ASSIGNED TASK >> With the line containing "Click the Содерж. column header" as the start and the line containing "Where should I" as the end, transcribe that span of the entries below exactly, including both.

PROVIDED ENTRIES >>
==*==

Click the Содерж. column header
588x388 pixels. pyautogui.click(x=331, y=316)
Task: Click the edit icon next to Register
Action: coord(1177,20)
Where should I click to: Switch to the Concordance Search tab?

==*==

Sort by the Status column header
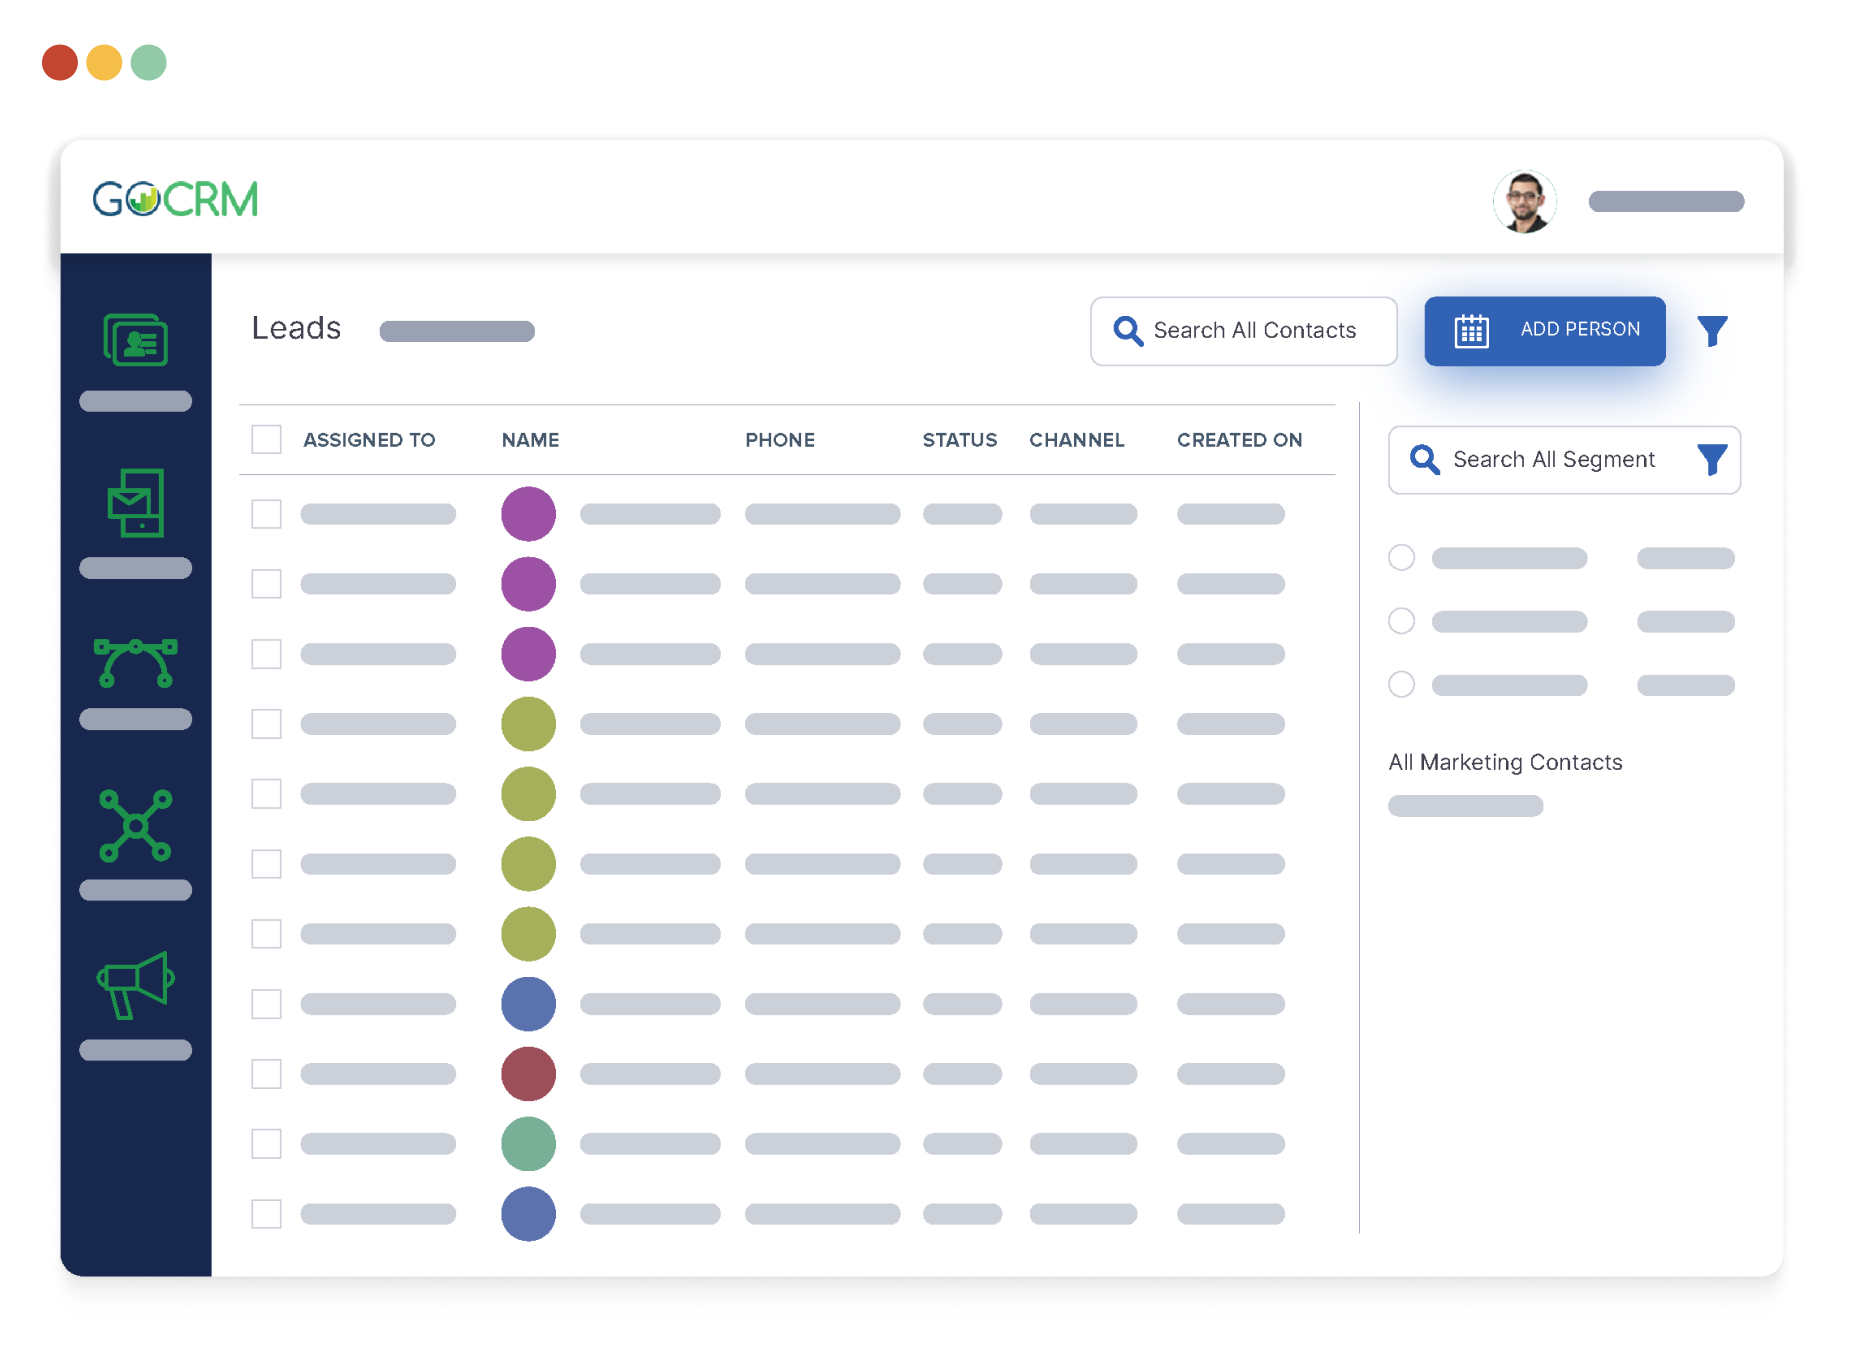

==*==

REPLY TO THE TASK >>
Click the Содерж. column header
588x388 pixels. pyautogui.click(x=331, y=316)
Task: Click the edit icon next to Register
Action: coord(1177,20)
Where should I click to: Switch to the Concordance Search tab?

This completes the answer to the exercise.